Mostre, eventi, una mini expo itinerante in biblioteche, centri culturali e nelle maggiori fiere del libro italiane accompagneranno i festeggiamenti del mezzo secolo di Mafalda per tutto il 2014. La data della sua prima apparizione in una striscia è il 29 settembre 1964 sul settimanale 'Primera Plana'. Quattro anni dopo appare in Italia in un'antologia del 1969 ‘Mafalda la contestataria' con prefazione di Umberto Eco. A renderla definitivamente famosa, ci penserà poi il quotidiano Paese Sera nel 1970 che a questo personaggio dedica un’apparizione quotidiana, il primo di una lunga serie di quotidiani che decideranno, da lì a breve di ospitarla.



A ben guardare, però, il personaggio di Mafalda era stato concepito da Quino già nel giugno 1963 per una striscia pubblicitaria di elettrodomestici, mai uscita. Nel marzo del 1965 Mafalda si è spostata sulle pagine del quotidiano El Mundo di Buenos Aires con uno spazio giornaliero. E, quando, un anno dopo, le vignette sono state raccolte in volume in 15 giorni è stata esaurita la prima tiratura. Da allora è stato un crescendo inarrestabile per Mafalda, fenomeno mondiale del fumetto, pubblicata in 50 paesi, tradotta in 20 lingue, le cui strisce hanno venduto oltre 50 milioni di copie. Alla bambina ribelle, sono state dedicate una piazza e una statua a Buenos Aires, un francobollo in Belgio, una via a Bruxelles, a Gatineau (Quebec) e ad Angouleme dove, in occasione del 41esimo Festival Internazionale del fumetto fino al 10 marzo 2014 sarà ospitata in 250 metri quadri la mostra 'Mafalda, una bambina di 50 anni' che poi si sposterà a Grenoble.

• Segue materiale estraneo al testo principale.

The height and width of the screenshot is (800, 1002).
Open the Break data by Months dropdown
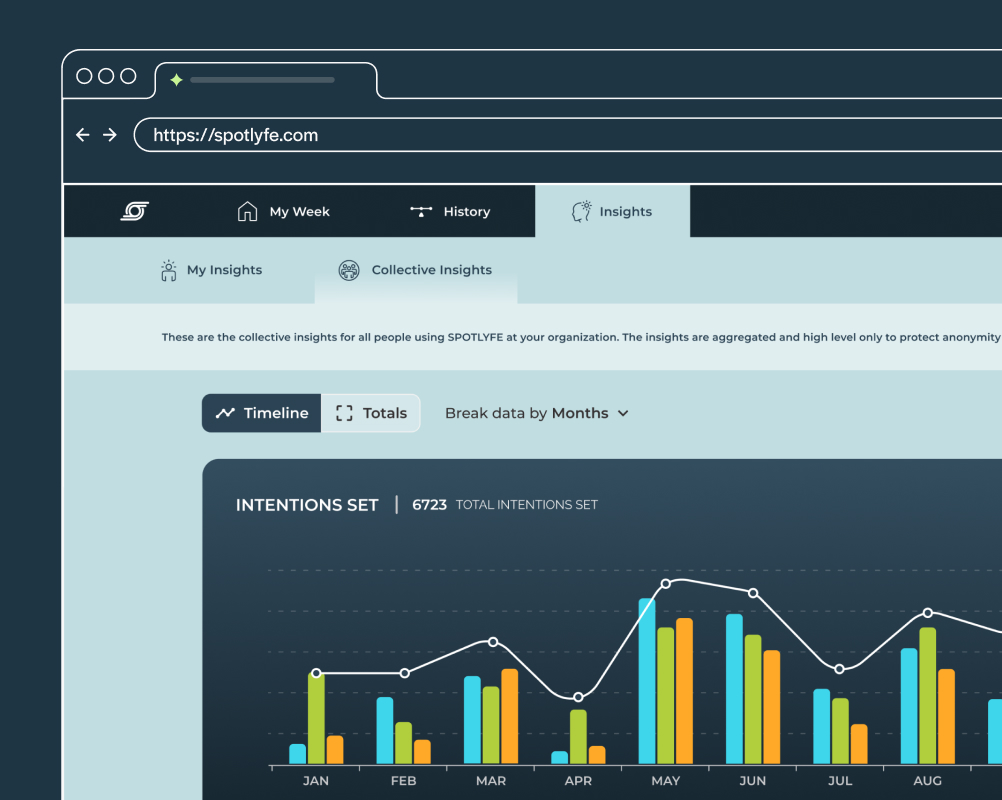click(536, 413)
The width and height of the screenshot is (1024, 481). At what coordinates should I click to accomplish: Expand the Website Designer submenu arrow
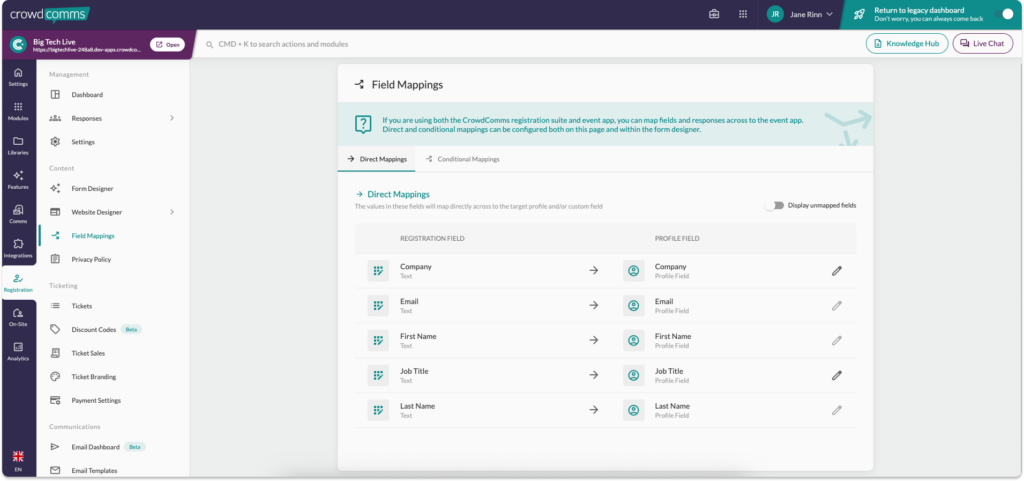[172, 212]
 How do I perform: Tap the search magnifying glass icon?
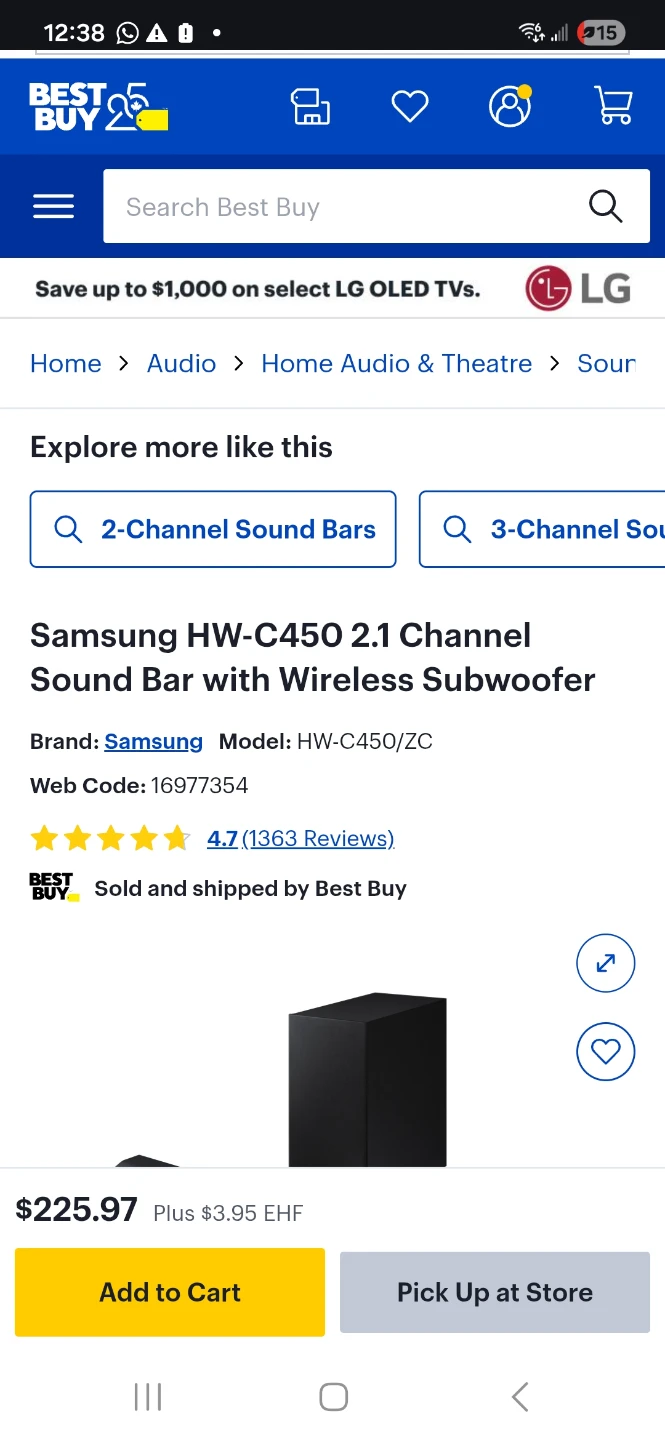(605, 206)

Da parte sua l'Italia festeggia questo anniversario con una mini expo itinerante che sarà
ospitata da biblioteche, centri culturali e le maggiori fiere del libro come la Fiera del libro per ragazzi di Bologna a marzo, il Salone del libro di Torino a maggio e il Festiva della letteratura di Mantova a settembre. Inoltre, Magazzini Salani, editore italiano di Mafalda dal 2006, pubblicherà per l'occasione una nuova edizione di strisce, raccolte in dodici volumi e la collezione completa 'Tutto Mafalda' con la copertina oro per il cinquantesimo compleanno. Da ultimo, a partire dall'8 marzo 2014 Mafalda sarà tra le protagoniste della mostra 'Le donne del fumetto' allo Spazio Wow di Milano e dal 13 marzo al 13 maggio sarà a Castel dell'Ovo a Napoli nell'esposizione a cura dell'associazione culturale Kolibri con l'assessorato alla Cultura del Comune.